Donnerstag, 30. Juni 2016

Diebstahl und sexuelle Übergriffe an Silvester Übergriffe in Köln - das sind die Fakten

Streifenwagen am Hauptbahnhof in Köln: "Hoher Anzahl Sexualdelikte"

Wie viele Täter waren an den Übergriffen in Köln beteiligt? Was weiß die Polizei über sie? Warum wurde erst relativ spät darüber berichtet? Das wissen wir bislang - der Überblick.

Was ist passiert?

Dutzende Frauen haben wegen Diebstahls und sexueller Übergriffe Anzeige erstattet. Sie sollen in der Silvesternacht von mehreren Männern bedrängt und bestohlen worden sein, die Zahl der Täter ist derzeit noch nicht zu ermitteln.

Insgesamt hatten sich laut Polizeipräsident Wolfgang Albers etwa tausend Männer auf dem Bahnhofsvorplatz versammelt. Aus der Gruppe heraus seien auf dem Platz Feiernde mit Feuerwerkskörpern attackiert worden.

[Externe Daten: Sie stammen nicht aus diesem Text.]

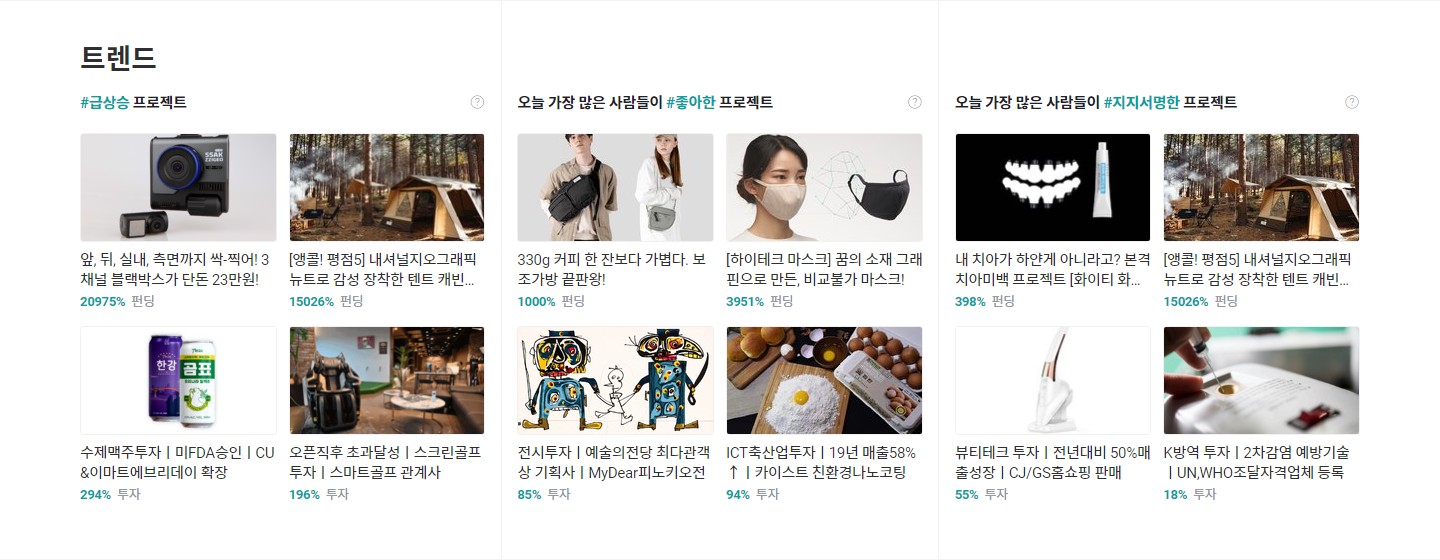The image size is (1440, 560).
Task: Click help icon beside 좋아한 프로젝트 heading
Action: (x=914, y=102)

Zwischen Mitternacht und 4 Uhr morgens sollen die Übergriffe auf Frauen passiert sein. "Es hat in sehr hoher Anzahl Sexualdelikte gegeben, auch in sehr massiver Form", sagte der Polizeipräsident Albers über die Geschehnisse am Hauptbahnhof. Auch Handys, Handtaschen und Geldbörsen sollen gestohlen worden sein. Mehrere Opfer gaben zu Protokoll, Gruppen von Männern hätten sie umzingelt. Die mutmaßlichen Täter sollen im Alter von 15 bis 35 Jahren gewesen sein. Wie viele Männer insgesamt an den Übergriffen beteiligt waren, ist bislang unklar.

Wie viele sind betroffen?

Am Montag lagen den Ermittlern 60 Anzeigen vor. Bis Dienstag seien 90 Anzeigen eingegangen, sagte ein Polizeisprecher. Zum Teil gehe es um Taschendiebstähle, zum Teil um sexuelle Übergriffe - darunter laut Polizeipräsident Albers auch eine Vergewaltigung. Die Polizei vermutet, dass sich noch mehr Opfer melden könnten. Im Zusammenhang mit diesen Vorfällen habe es noch keine Festnahmen gegeben.